AIM OF THE EXERCISE » Your answer must be the lines from the start of the records through the line with "This screenshot has width=1316, height=898.", exactly as written, without the pictures.

[Saved data entries]

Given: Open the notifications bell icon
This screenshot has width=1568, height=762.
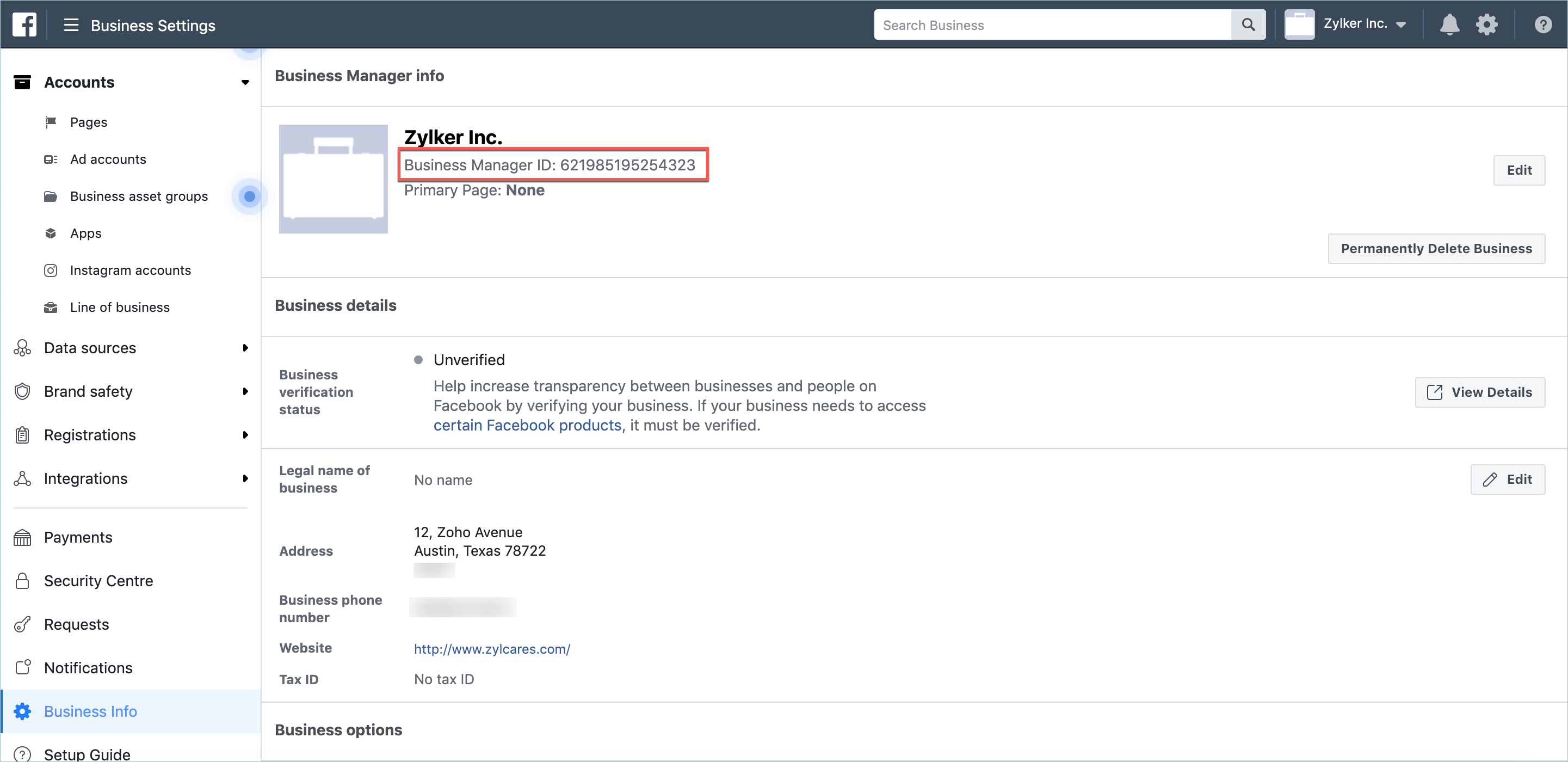Looking at the screenshot, I should [1449, 25].
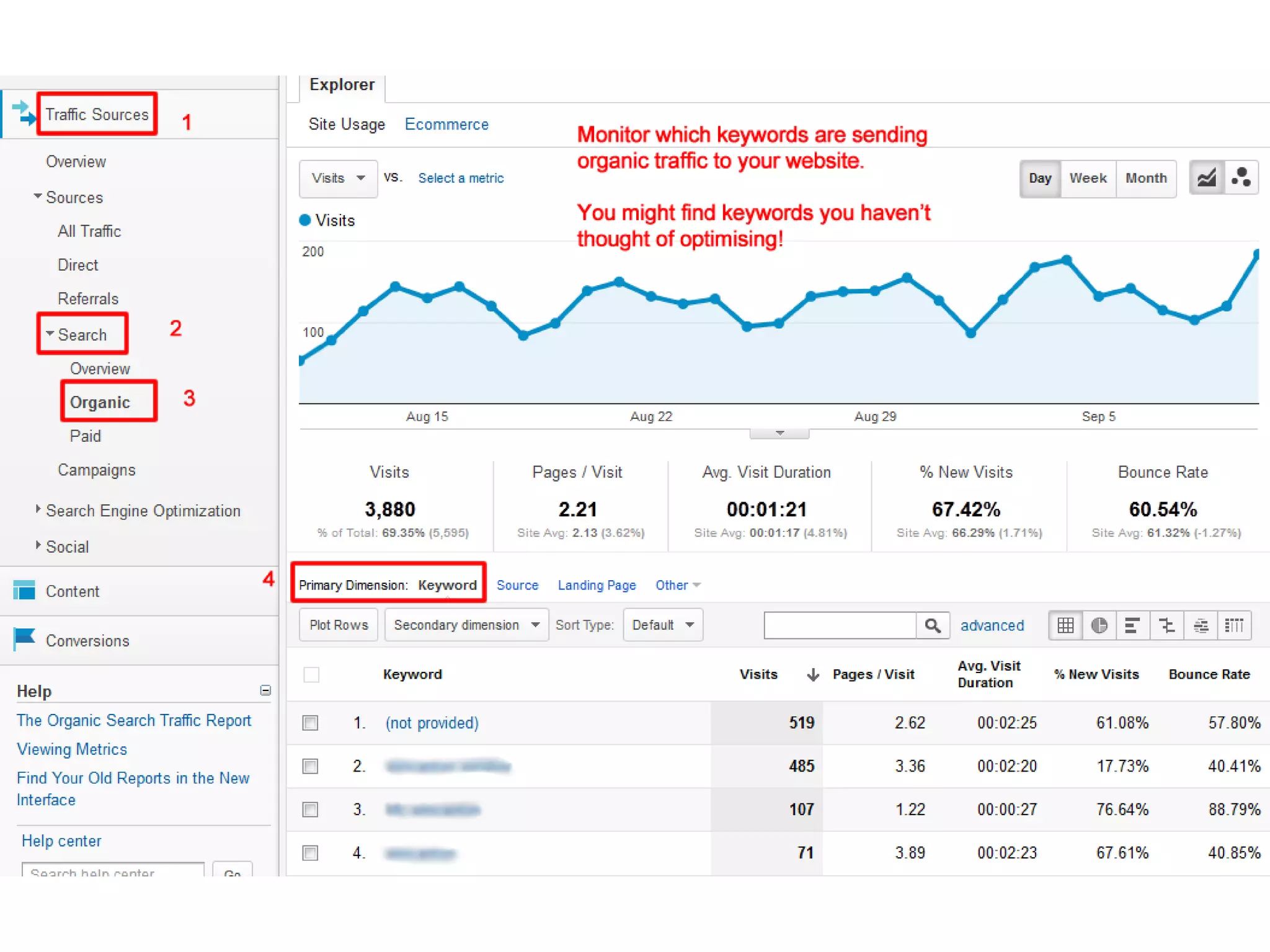The height and width of the screenshot is (952, 1270).
Task: Switch to motion chart icon
Action: (1241, 178)
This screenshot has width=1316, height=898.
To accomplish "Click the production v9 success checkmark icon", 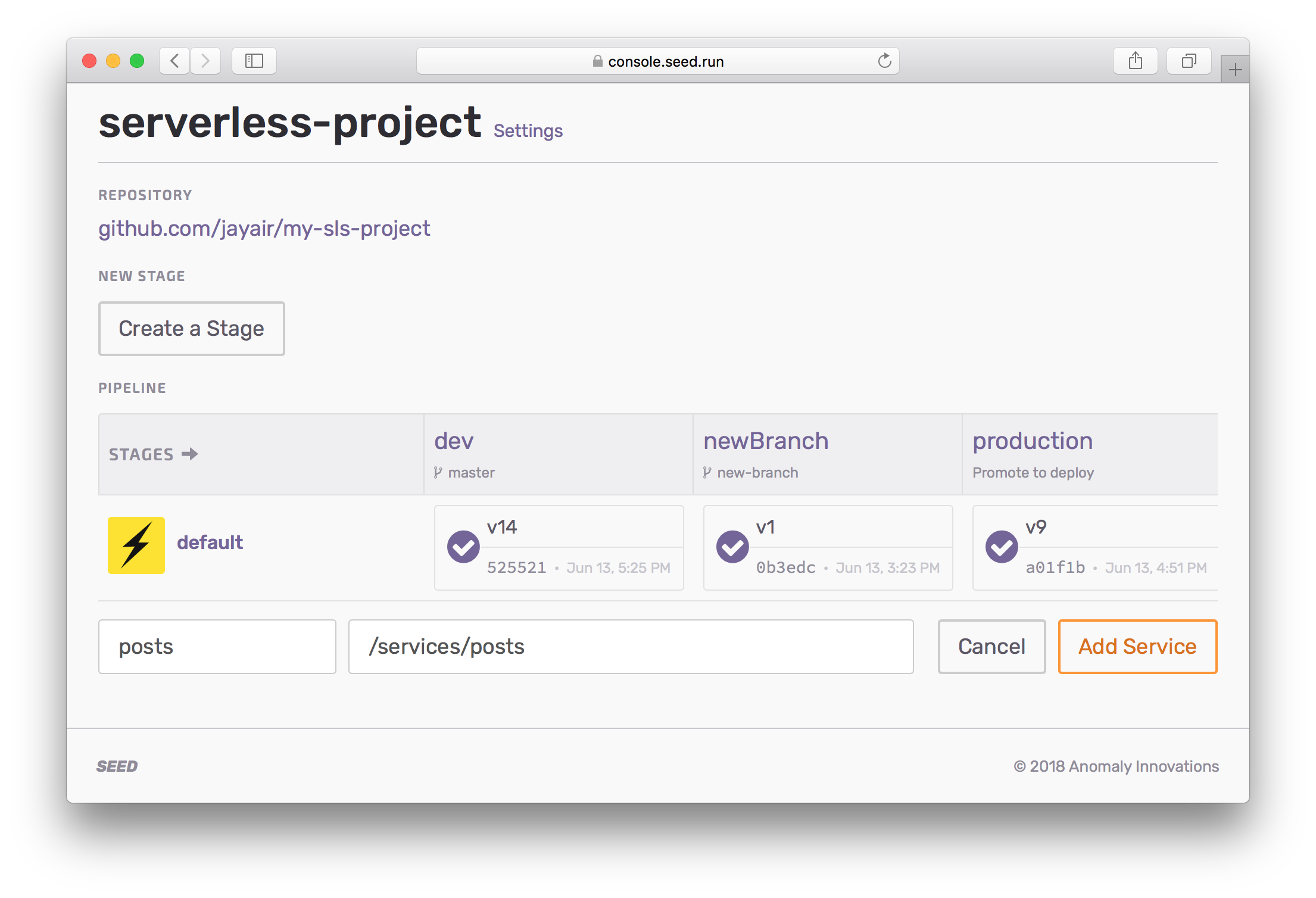I will 1002,547.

ANSWER BELOW »
Given: Open the notifications bell icon
This screenshot has width=1568, height=762.
Looking at the screenshot, I should [1449, 25].
The height and width of the screenshot is (952, 1270).
Task: Switch to motion chart icon
Action: (1241, 178)
This screenshot has width=1316, height=898.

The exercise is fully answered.